The use of pre-trained modules (CSM-DT, ReDimNet) is validated as an effective strategy for knowledge transfer, improving speaker similarity and synthesis quality in zero-shot settings. The architecture is modular and amenable to further scaling and adaptation.
Implications and Future Directions
Practically, VoXtream enables real-time, interactive TTS applications such as voice assistants, live translation, and conversational AI, where minimal latency is critical. The system's ability to begin synthesis after the first word and maintain high quality throughout streaming input is a significant advancement for user experience in these domains.

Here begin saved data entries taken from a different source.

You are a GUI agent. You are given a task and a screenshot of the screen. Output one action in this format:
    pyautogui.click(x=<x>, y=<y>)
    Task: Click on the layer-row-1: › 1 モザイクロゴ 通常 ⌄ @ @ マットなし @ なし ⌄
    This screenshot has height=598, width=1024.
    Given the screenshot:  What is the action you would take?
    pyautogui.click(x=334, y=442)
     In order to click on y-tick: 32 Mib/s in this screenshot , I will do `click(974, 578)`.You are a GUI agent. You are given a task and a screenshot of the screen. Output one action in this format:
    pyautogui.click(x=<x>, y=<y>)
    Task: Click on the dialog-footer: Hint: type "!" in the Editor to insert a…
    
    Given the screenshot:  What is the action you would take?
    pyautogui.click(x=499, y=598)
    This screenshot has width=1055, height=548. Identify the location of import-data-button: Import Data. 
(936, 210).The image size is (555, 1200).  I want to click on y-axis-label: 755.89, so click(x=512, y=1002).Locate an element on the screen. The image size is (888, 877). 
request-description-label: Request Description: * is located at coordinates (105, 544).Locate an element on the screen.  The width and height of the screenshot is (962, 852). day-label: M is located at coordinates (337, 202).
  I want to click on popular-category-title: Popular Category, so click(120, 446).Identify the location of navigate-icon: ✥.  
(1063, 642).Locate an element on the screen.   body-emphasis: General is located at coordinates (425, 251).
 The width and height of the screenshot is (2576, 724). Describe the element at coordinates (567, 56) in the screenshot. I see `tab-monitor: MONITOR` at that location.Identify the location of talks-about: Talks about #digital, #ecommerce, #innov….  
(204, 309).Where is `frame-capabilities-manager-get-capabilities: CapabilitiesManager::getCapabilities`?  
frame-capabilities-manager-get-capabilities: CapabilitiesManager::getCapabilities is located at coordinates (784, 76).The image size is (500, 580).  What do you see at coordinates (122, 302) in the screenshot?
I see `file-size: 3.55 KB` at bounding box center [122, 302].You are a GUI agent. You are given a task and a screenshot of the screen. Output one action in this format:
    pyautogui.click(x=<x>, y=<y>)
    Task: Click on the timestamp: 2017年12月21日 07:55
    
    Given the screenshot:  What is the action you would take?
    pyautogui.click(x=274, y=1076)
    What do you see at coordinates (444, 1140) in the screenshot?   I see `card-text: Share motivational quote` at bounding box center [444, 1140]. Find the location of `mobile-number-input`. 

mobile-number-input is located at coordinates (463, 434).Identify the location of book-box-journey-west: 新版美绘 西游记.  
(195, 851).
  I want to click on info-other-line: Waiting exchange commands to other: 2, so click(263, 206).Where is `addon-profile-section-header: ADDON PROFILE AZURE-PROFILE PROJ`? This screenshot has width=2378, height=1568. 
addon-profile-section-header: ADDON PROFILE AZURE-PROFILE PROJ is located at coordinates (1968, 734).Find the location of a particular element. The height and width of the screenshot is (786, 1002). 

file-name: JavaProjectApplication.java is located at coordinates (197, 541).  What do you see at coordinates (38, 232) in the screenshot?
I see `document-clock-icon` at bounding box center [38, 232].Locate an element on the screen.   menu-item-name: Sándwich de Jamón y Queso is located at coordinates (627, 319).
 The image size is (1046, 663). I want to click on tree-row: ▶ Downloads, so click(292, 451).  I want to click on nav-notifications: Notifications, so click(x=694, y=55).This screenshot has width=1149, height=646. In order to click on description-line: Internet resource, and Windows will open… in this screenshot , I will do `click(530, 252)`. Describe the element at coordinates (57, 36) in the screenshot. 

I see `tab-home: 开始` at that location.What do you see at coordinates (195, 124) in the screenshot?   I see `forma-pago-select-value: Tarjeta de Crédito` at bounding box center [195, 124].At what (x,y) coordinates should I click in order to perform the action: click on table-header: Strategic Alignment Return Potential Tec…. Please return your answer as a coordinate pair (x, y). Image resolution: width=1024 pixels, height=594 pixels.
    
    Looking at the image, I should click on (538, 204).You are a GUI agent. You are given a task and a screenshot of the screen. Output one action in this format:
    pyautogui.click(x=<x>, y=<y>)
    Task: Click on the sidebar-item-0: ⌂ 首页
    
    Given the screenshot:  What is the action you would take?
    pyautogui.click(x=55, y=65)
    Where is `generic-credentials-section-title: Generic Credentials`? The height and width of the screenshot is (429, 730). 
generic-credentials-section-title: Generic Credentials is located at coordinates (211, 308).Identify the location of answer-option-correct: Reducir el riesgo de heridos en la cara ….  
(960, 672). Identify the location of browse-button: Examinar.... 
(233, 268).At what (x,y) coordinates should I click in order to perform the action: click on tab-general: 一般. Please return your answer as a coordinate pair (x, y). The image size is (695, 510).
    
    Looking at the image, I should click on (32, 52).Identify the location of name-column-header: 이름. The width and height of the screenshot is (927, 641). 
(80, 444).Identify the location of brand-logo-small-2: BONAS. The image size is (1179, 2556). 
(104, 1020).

Theoretically, VoXtream demonstrates that autoregressive, monotonic alignment with dynamic look-ahead can match or exceed the performance of more complex or data-intensive approaches. The results suggest that further scaling of training data, explicit control over prosody and speaking rate, and improved long-form streaming capabilities are promising directions for future research.
Conclusion
VoXtream establishes a new state-of-the-art for streaming, zero-shot TTS with extremely low latency. Its unified, autoregressive architecture, foundation model integration, and efficient streaming pipeline enable immediate, high-quality speech synthesis from text streams. The system's strong empirical results and low resource requirements position it as a practical solution for real-time speech generation, with clear avenues for further enhancement and scaling.